**Brief**
Write every entry out again, unchanged.

**Available data**
★ ★ ★ ★
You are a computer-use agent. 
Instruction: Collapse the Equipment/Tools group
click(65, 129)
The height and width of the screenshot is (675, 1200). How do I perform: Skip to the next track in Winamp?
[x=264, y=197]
★ ★ ★ ★
**Exercise response**
You are a computer-use agent. 
Instruction: Collapse the Equipment/Tools group
click(65, 129)
The height and width of the screenshot is (675, 1200). How do I perform: Skip to the next track in Winamp?
[x=264, y=197]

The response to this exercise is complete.